All Ayalytical contributions to Products and Services, results of Services, and any other work product designed or provided by Ayalytical hereunder may contain or result in statutory and non-statutory Intellectual Property, including but not limited to patentable subject matter or trade secrets; and all such Intellectual Property remains the sole property of Ayalytical; Customer shall not disclose (except to the extent inherently necessary during any resale of Product sold hereunder), disassemble, decompile, or otherwise reverse engineer said contributions, or any results of the Services, or any work product, or otherwise attempt to learn the underlying processes, source code, structure, algorithms, or ideas.
These terms incorporate and/or replace all prior terms whether oral or written, and may not be changed by either party except in writing signed by both parties.
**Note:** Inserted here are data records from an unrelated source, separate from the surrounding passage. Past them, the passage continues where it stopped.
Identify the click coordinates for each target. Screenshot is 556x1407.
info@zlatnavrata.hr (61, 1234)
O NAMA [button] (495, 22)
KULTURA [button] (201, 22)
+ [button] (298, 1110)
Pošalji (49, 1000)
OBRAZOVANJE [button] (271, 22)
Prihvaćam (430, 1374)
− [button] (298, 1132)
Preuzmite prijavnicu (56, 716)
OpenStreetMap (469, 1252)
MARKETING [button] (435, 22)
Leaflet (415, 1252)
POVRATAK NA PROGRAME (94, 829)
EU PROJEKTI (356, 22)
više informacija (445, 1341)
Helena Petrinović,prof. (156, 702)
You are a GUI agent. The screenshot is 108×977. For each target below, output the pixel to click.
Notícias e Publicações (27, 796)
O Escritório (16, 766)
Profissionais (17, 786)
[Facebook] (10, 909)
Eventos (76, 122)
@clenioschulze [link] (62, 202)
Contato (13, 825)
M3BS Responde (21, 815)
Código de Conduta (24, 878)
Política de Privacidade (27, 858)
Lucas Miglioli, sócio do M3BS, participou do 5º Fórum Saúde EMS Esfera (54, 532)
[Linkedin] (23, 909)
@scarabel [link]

The failure by Ayalytical to enforce at any time any of the provisions of this contract, or to exercise any election or option provided herein, shall in no way be construed as a waiver of such provision or option, nor in any way affect the validity of this contract (or any part hereof), or the right of Ayalytical thereafter to enforce each and every such provision. If any provision hereof is held by a court of competent jurisdiction to be unenforceable the remaining terms and provisions shall be unaffected and remain in full force and effect.
This agreement shall bind and inure to the benefit of Ayalytical’s successors and assigns, including without limitation, any entity into which Ayalytical shall merge or consolidate. Customer may not assign any of Customer’s rights or obligations under this agreement without Ayalytical’s prior written consent. Any attempted assignment, delegation, or transfer by Customer without such consent of Ayalytical shall be void.
Ayalytical will exercise reasonable efforts to fill all orders according to the agreed schedule(s); provided, however, that Ayalytical shall not be responsible for any damages or delays caused by acts of God, acts of civil or military authorities, fires, strikes, floods, epidemics, quarantines, restrictions of government, war, riots, transportation delays, obtaining necessary engineering talent, labor, materials or manufacturing facilities, or any other cause beyond its reasonable control. In the event of any such delay, the delivery date shall be extended for such length of time as may be reasonably necessary.
All rights of the parties with respect to any sale covered hereby shall be governed by the substantive law of The United States of America, with the exception of its private international law rules. The competent court for Chicago, IL, shall have exclusive jurisdiction regarding any dispute, controversy or claim arising out of or relating to this agreement.